Bone Marrow Transplantation in Thalassemia (Part 2)

Document Type: Review Article

Author

Abstract

During the last two decades conventional therapy has improved the prognosis of thalassemia. However, despite such improvement it still remains a progressive disease with treatment-related complications such as hepatitis, liver fibrosis, and cardiac disease. Bone marrow transplantation (BMT) can prevent or delay progression of the aforementioned complications. The importance of clinical research in the field of BMT was recognized with the award of the 1990 Nobel Prize in Physiology and Medicine to E. Donnall Thomas, one of the pioneers of BMT in humans.

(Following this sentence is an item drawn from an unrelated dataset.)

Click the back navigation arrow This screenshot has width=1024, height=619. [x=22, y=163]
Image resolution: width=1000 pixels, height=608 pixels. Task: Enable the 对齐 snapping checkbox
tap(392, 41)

George Mathe' was a pioneer in the early development of clinical BMT. Mathe' and co-workers were the first to describe graft-versus-host-disease and its treatment, and the graft-versus-leukemia effect in human. The first BMT for β-thalassemia major was performed successfully by Thomas and colleagues in Seattle, in 1981. In the same year another patient with β-thalassemia major underwent BMT in Pesaro, Italy, by Lucarelli and others Since then, several hundred transplantations have been performed worldwide, mostly in Italy. From 1991 through 2007 BMT have been performed on 497 (Tehran=342, Shiraz=155) blood transfusion dependent patients with thalassemia major in Iran, with disease-free survival of 71-77% respectively. Because of high graft failure and high rates of graft-versus-host-disease rates, BMT from alternative donors should be restricted to patients who have poor life expectancies because they cannot receive adequate conventional treatment or because of alloimmunization to minor blood antigens. Beginning in the early 1980s, it was shown that umbilical cord blood contained high levels of hematopoietic progenitor cells.